Raijua suffers from water shortages, with each household reportedly having access to just 20 L of water daily in 2020. Traditionally, sorghum is a major crop in the island, along with lontar palm (Borassus flabellifer) trees which are sapped to make palm sugar. Palm sugar was historically consumed as a dietary staple, while other foods (sorghum or rice) were only eaten every few days. In some parts of Raijua's inland areas, the soil has enough fertility to support rice cultivation. To generate additional income, many women on the island weaved tenun cloths, primarily selling them to collectors. Weaving activities have transitioned from using traditional hand-spun yarn and natural dyes following a series of thefts in the 1980s and 1990s, and by 2010 imported cotton threads and industrial dyes were dominant. Sea salt is also produced from evaporation ponds in Raijua, with around 30 ha of ponds active in 2020 and another 50 ha being opened.

Since the 1990s, seaweed farming has become highly important to Raijua's economy and displaced lontar and sorghum farming with the latter being mostly cultivated at higher elevations. Seaweed farming had also resulted in the increased consumption of rice, subsidized by the Indonesian government and imported in exchange for seaweed products. According to the local government, over 1,400 households in Raijua were dependent on seaweed farming in 2016, compared to 350 who worked as fishermen. Local religious customs adapted to the introduced crop by naming it wawi dahi ("sea pig"), and Jingitiu religious leaders introduced restrictions on seaweed farming activities during the rainy season (due to high winds and rough seas).

The primary transport link from the island to other parts of Indonesia is through boat. Raijua's old pier could handle ships of up to 3,000 gross tons and was constructed in the 1980s. In 2018, the pier was heavily damaged by high waves, and the Ministry of Transport constructed a new pier which was completed in 2022. Raijua is around 1.5 hours away by sea from Savu, and is served by cargo ships of the Sea Toll Program going from Ende to Savu.

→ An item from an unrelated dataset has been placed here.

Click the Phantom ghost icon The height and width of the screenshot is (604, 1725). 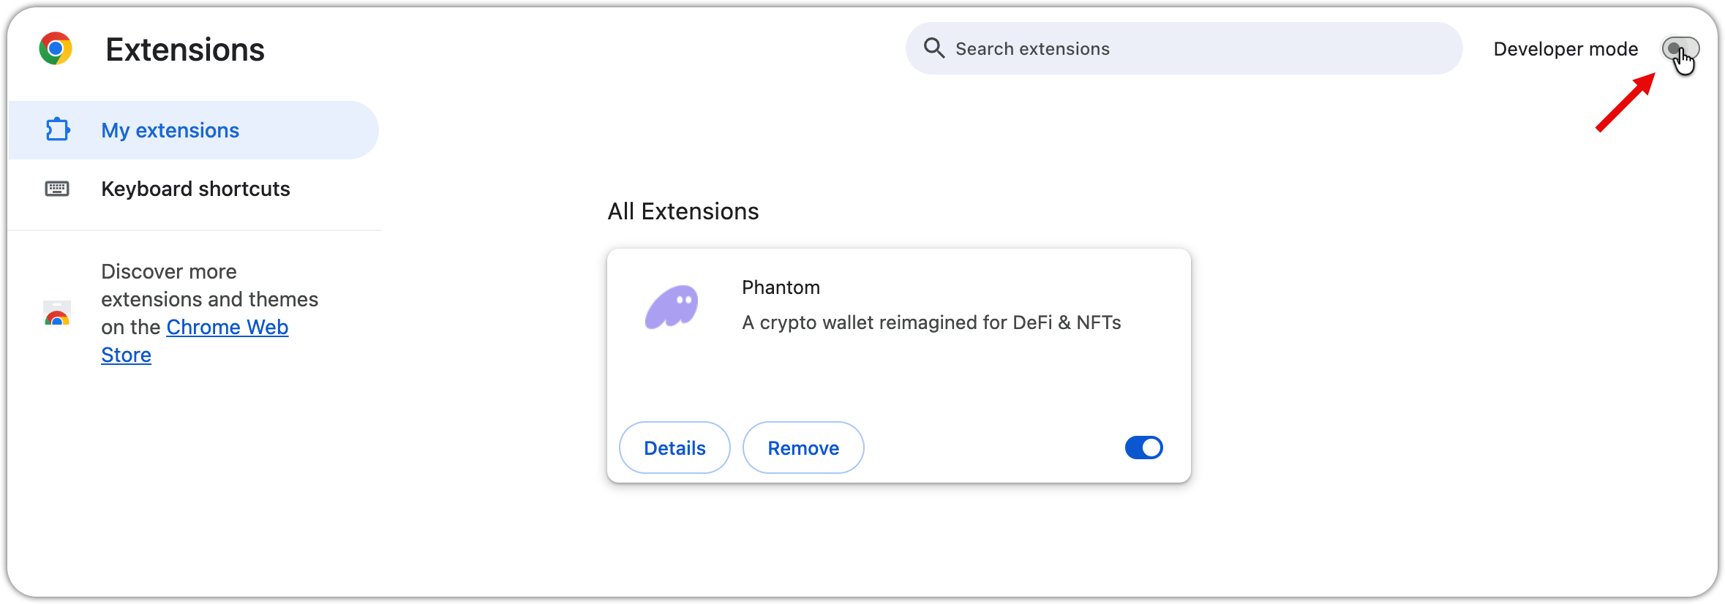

Raijua was classified as a "3T" (Tertinggal, Terluar, Terdepan; lit. "Undeveloped, Outlying, Frontier") island by the Government of Indonesia in 2014, resulting in additional attention for the provision of basic services. PLN, the Indonesian state-owned electricity company, began to provide electricity in Raijua in 2013, following the opening of a 150 kWp solar power facility on the island. As of 2025, an expansion of the island's electrical network with additional solar facilities and diesel generators was underway. The state-owned telecommunications company Telkomsel operates at least one base transceiver station on Raijua, which provides some network coverage on the island. Bank NTT, owned by the provincial government, operates a sub-branch in Raijua.

==Administration==
As of 2024, the island is subdivided into two urban villages/subdistricts (kelurahan) and three villages:

| Name | Area (km^{2}) | Population (2024 est.) | Status |
|---|---|---|---|
| Ballu | 2.96 | 1,610 | Village |
| Bolua | 9.64 | 1,973 | Village |
| Ledeke | 3.90 | 1,136 | Kelurahan |
| Ledeunu | 10.53 | 3,194 | Kelurahan |
| Kolorae | 9.94 | 1,549 | Village |

The district office, along with the local Puskesmas and banking branch, are located in Ledeunu.